# Required tasks
A) From the passage on periodontal treatment and cardiovascular markers, copy word for word the stretch from "Periodontal treatment was" through "further studies needed?".
B) List every distinct reference number cited in the passage on periodontal treatment and cardiovascular markers, in order of first appearance.
C) Does the passage on periodontal treatment and cardiovascular markers support each statement below? Answer yes or no, and quote the words that decide it.
(i) Most of the reviewed trials followed patients for about six months, and only a few lasted one year.
(ii) There is moderate evidence that periodontal treatment lowers serum lipids.
(iii) In the first month after periodontal treatment, systemic inflammation consistently decreased.
*** Opening Extract to read ***
Since clinical end-point studies seem to be particularly challenging, an alternative approach to investigate the effects of periodontal treatment on cardiovascular risk is to investigate the effects of periodontal treatment on surrogate markers of cardiovascular disease such as CRP or measures of endothelial function.35 The effects of periodontal treatment on biomarkers has been comprehensively reviewed by D'Aiuto et al.52 who noted that virtually all relevant trials were small in size and had limited follow-up, mainly for six months with only a few studies extending to one year. The periodontal treatment in the studies consisted of scaling and root planing completed under local anaesthesia. The review highlighted that there was no strong evidence, as would be provided by multiple high quality RCTs, of the effects of periodontal treatment.52 There was moderate evidence, as provided by one relevant high quality RCT, that periodontal treatment improves endothelial function and reduces CRP levels but does not reduce serum lipids.52,53 Endothelial function is a key regulator of vascular biology. Changes in the endothelium, termed endothelial dysfunction, herald atheroma formation. Tonetti et al.53 have shown that periodontal treatment has a positive effect on endothelial function, which can still be demonstrated six months after treatment.
Periodontal treatment was consistently associated with transient amplification of the systemic inflammatory response in the first month following treatment.52 This is probably due to bacteria being forced into the blood stream during periodontal treatment38 or as a result of inflammation related to the mechanical effects of treatment. The implications are not fully understood but one study has reported a small increase in the risk of vascular events following invasive dental treatment.54 After one month there is evidence of a progressive improvement in markers of inflammation. A systematic review reported modest evidence of a reduction in CRP after periodontal treatment but that this did not occur in all studies.47
Are further studies needed?
*** Closing Extract to read ***
*** Opening Provided information ***
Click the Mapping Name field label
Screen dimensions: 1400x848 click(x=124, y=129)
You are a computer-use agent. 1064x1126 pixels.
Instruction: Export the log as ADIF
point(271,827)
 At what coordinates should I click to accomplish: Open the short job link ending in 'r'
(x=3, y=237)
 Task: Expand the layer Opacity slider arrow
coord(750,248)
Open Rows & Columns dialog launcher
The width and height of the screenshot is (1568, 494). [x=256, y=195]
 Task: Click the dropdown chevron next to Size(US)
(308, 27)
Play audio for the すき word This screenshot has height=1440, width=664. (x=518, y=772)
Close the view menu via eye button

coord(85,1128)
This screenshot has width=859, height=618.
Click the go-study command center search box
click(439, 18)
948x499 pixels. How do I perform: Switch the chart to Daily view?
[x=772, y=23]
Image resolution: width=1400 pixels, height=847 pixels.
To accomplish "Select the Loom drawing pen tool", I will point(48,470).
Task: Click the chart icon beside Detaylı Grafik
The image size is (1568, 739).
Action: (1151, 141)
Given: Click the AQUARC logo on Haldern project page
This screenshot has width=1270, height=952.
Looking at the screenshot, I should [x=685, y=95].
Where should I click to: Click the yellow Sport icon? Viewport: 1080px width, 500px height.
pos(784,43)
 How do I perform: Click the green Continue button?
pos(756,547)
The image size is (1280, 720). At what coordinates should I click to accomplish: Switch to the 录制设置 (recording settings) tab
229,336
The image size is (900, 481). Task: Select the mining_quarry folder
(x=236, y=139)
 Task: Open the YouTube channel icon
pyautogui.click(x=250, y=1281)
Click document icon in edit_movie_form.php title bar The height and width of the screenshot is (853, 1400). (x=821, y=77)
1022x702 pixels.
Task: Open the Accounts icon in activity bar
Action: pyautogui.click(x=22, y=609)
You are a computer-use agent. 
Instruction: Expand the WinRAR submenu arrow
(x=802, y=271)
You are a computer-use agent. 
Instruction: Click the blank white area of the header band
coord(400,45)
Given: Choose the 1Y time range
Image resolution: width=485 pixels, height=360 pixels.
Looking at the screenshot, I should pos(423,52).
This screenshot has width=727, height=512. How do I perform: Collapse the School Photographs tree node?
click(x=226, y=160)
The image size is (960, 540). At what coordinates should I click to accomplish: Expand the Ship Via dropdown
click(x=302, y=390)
*** Closing Provided information ***
# Answers to each task
A)
Periodontal treatment was consistently associated with transient amplification of the systemic inflammatory response in the first month following treatment.52 This is probably due to bacteria being forced into the blood stream during periodontal treatment38 or as a result of inflammation related to the mechanical effects of treatment. The implications are not fully understood but one study has reported a small increase in the risk of vascular events following invasive dental treatment.54 After one month there is evidence of a progressive improvement in markers of inflammation. A systematic review reported modest evidence of a reduction in CRP after periodontal treatment but that this did not occur in all studies.47
Are further studies needed?

B) 35, 52, 53, 38, 54, 47

C)
(i) Yes: "mainly for six months with only a few studies extending to one year"
(ii) No: "but does not reduce serum lipids"
(iii) No: "consistently associated with transient amplification of the systemic inflammatory response in the first month following treatment"